When A.J. Allmendinger won the last Champ Car race three weeks ago, the American driver proudly declared that he had prevented series leader Sebastien Bourdais from clinching the championship on his turf.
``I'm not letting a French guy clinch on American soil,'' Allmendinger said in victory lane at Elkhart Lake, Wisc.
Well, both drivers are on neutral ground this week _ the tricky 2.8-mile oceanside street course around resort hotels and high-rise condominiums on the Gold Coast of Australia.
But give Bourdais the home-course advantage.
Bourdais has two podium finishes in his three career starts at Surfers Paradise, including a win last year that clinched the Vanderbilt Cup.
Allmendinger finished second in the Australian race in 2005 and sits second this year in the overall points championship, 58 points behind the French driver.
To join Ted Horn as the only driver in the 97-year history of Champ Car racing to win three consecutive championships, Bourdais needs to finish ninth or better in Sunday's race.
Allmendinger said after his race win in Elkhart Lake that ``you never know what can happen'' in the final two races of the season _ here and in Mexico City on Nov. 12.
He could not be more correct about the race at Surfers.
Favouring Allmendinger is what has become a well-worn fact about this race _ no driver has won more than once in 15 previous races in Australia since the first in 1991. It's the longest such streak in Champ Car series history.
Only three times in those 15 years has the pole winner won the race, and only four of the 15 polesitters _ including the three winners _ have ever finished on the podium. Eight former series champions have won here, including Emerson Fittipaldi, Nigel Mansell and Toronto's Paul Tracy.
Britain's Justin Wilson, sitting third in the standings, is the only other driver with a mathematical chance of overhauling Bourdais' total.
Wilson, who has top-eight finishes in each of his previous visits to Surfers Paradise, must secure the maximum 70 points available to him over the season's last two events _ and rely on Bourdais not scoring any _ to stay in the hunt.

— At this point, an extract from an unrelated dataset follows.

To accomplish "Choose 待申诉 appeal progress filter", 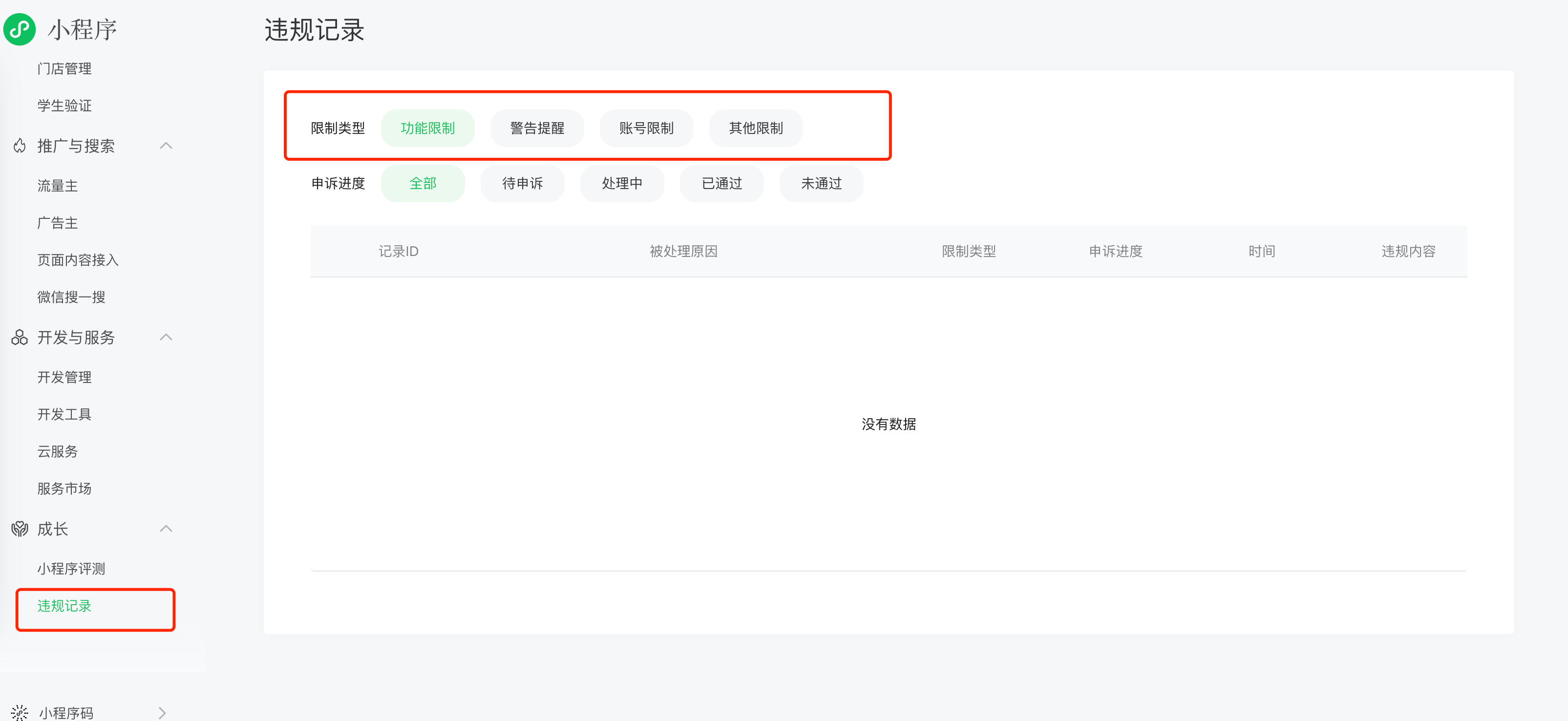I will [x=522, y=183].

Bourdais, with 338 points, is on a hot streak of his own, starting on the front row in each of the last five races, and only a last-lap dustup with Tracy in Denver on Aug. 13 kept him from a string of six consecutive podiums.
One driver happy to be Down Under is Katherine Legge, who walked away from a spectacular crash at Elkhart Lake. Legge, making her first career start in Australia, was in sixth place with five laps remaining in the 51-lap contest when part of her rear wing broke.

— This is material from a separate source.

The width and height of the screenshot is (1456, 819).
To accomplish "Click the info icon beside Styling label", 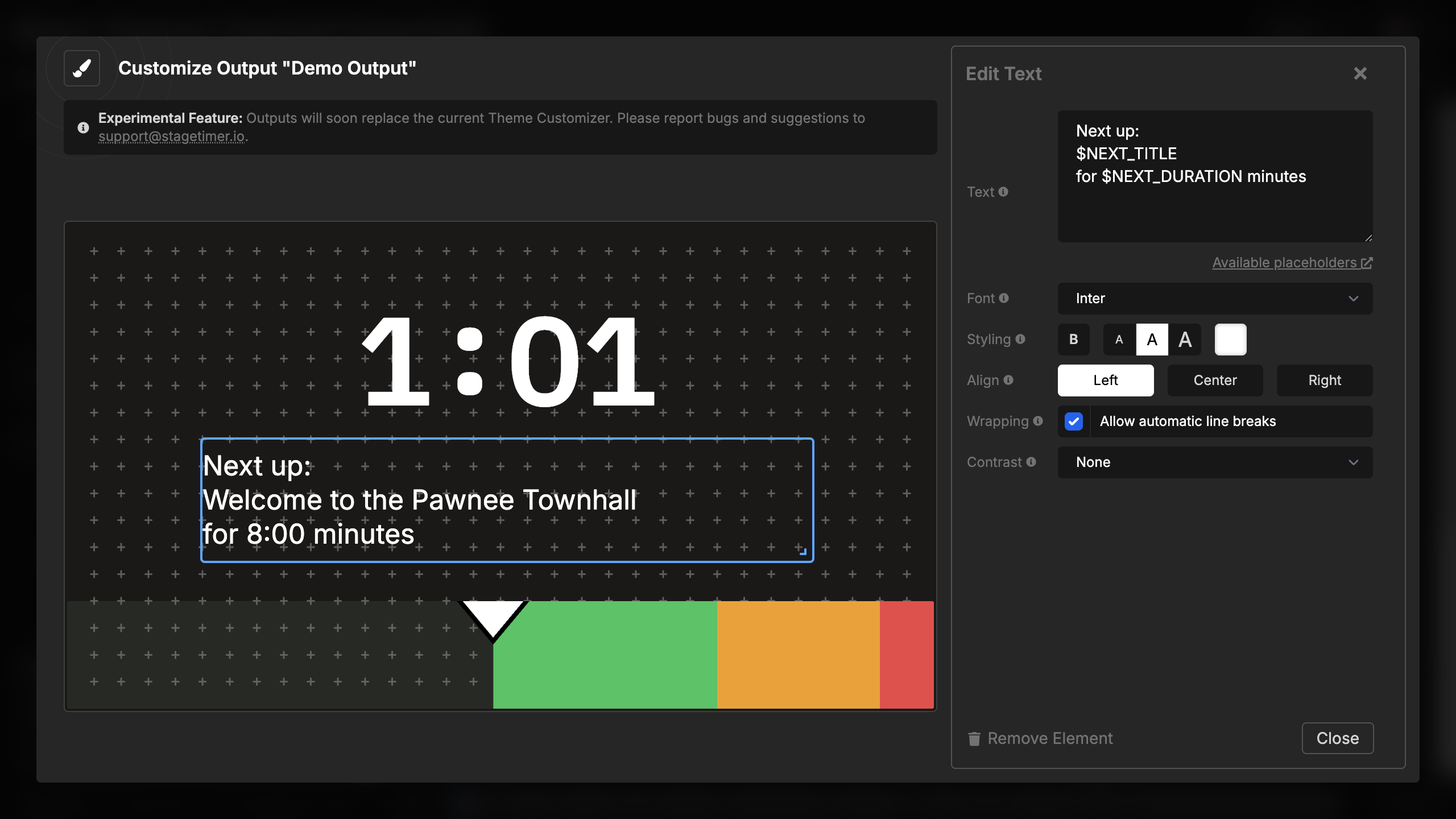I will 1020,339.
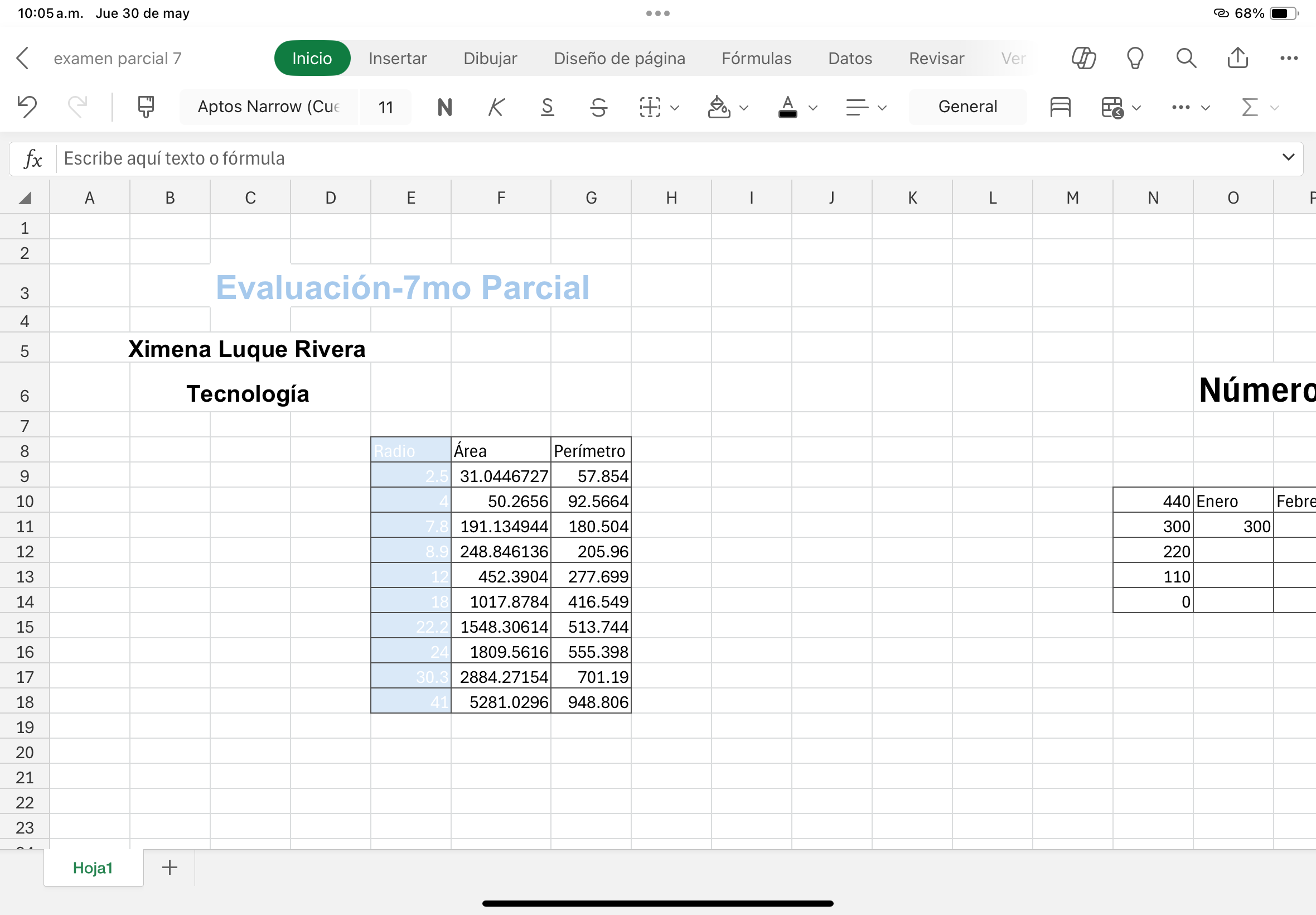Add a new sheet with plus button

point(170,868)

Her car, painted pink in honour of her team's breast cancer charity, launched into the retaining wall and up against the track's wire fence. In flames, it began cart-wheeling through the air and came to rest alongside the track.
Despite massive damage to the car _ many drivers on the track who saw the accident thought Legge must have been seriously injured or killed _ the 26-year-old British rookie walked away from the crash with only bruises on her legs.
Five days later she tested at high speed at Sebring International Raceway in Florida.
``I have no hesitation whatsoever about competing again. In fact, I am looking forward to the challenge,'' says Legge. ``We've had a chance to work on a few things that I think will help us in Surfers Paradise.''
Sunday's race will also feature Champ Car debuts for a pair of drivers, both of whom tested in the pre-season.
Australian Ryan Briscoe will run the RuSport team's second car for the first time since Cristiano da Matta's testing accident in August. Briscoe has competed in V-8 Supercars, Grand-Am sports cars and Indy Racing League cars this season.
And Andreas Wirth of Germany will move up from the Champ Car Atlantic series for his first senior start.
There will be qualifying sessions Friday and Saturday ahead of Sunday's 65-lap race.